Peñuelas J., Ogaya R., Boada M., Jump A.S. (2007) Migration, invasion and decline: Changes in recruitment and forest structure in a warming-linked shift of European beech forest in Catalonia (NE Spain). Ecography. 30: 829-837.EnllaçDoi: 10.1111/j.2007.0906-7590.05247.x
Altitudinal upward shifts of species' ranges have occurred across a wide range of taxonomic groups and geographical locations during the twentieth century in response to current climate warming. However, actual data of plant species' altitudinal shifts are still scarce and not always clear.

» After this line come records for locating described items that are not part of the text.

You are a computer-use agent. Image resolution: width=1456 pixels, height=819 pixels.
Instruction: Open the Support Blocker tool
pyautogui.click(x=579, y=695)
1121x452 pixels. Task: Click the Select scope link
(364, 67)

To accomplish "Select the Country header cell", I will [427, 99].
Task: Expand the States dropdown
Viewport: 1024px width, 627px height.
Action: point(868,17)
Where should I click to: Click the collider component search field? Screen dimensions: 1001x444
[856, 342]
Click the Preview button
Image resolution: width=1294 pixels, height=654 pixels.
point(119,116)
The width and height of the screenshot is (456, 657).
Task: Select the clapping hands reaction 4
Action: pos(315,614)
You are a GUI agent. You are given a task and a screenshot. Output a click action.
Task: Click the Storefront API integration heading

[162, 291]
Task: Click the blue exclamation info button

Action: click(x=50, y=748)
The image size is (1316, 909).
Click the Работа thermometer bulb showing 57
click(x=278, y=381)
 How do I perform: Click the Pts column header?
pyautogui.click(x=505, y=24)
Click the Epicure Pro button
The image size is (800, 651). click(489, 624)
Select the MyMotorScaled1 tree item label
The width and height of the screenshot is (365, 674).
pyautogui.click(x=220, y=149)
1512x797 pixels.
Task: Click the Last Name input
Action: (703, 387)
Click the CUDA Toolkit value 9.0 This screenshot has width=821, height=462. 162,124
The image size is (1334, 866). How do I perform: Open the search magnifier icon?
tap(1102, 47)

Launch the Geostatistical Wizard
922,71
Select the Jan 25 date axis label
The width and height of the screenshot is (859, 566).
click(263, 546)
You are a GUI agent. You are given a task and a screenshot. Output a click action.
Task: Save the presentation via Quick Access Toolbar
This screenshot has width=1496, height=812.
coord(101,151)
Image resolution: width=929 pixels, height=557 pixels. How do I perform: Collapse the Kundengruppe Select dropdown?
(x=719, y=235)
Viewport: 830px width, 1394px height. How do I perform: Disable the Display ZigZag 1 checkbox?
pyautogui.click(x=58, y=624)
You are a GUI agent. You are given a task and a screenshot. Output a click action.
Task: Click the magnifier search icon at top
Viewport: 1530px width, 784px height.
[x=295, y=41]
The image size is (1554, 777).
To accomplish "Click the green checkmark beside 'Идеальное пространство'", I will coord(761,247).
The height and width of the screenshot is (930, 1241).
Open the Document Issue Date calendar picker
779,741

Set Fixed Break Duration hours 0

Here we provide a more detailed investigation of a previously reported European beech Fagus sylvatica forest altitudinal shift in the Montseny Mountains (Catalonia, NE Spain) now based on field photographic survey and on the population age structure and the recruitment patterns in the high Fagus limit (HFL), the central forest area (CFA) and the low Fagus limit (LFL). Monitoring of the lowest altitudinal range shows that beech forest is being progressively replaced by Mediterranean holm oak forest. Holm oaks are characterized by recruitment rates more than three times higher than those of beech in the LFL in the last decades. The percentage of young individuals in the LFL is only half that in the HFL and CFA. In the highest altitudinal range, present day and early 20th century photographs show that the HFL has gained density and has shifted altitudinally upwards, advancing with establishment of new, vigorous outpost trees (13 individuals per each 100 m of tree-line). They are mostly (89%) younger than 35 yr old and mostly (97%) located up to 70 m (with a few up to 105 m) ground surface distance above the current tree line (36-51 m altitude) at the highest altitudes (1600-1700 m). The beech forest upward shift is a likely consequence of warming, but land-use practice changes (cessation of burning by shepherds) have made it possible. These changes in vegetation distribution and population structure constitute a new indication of the complex global change effects on life in mountain ecosystems. © 2007 The Authors.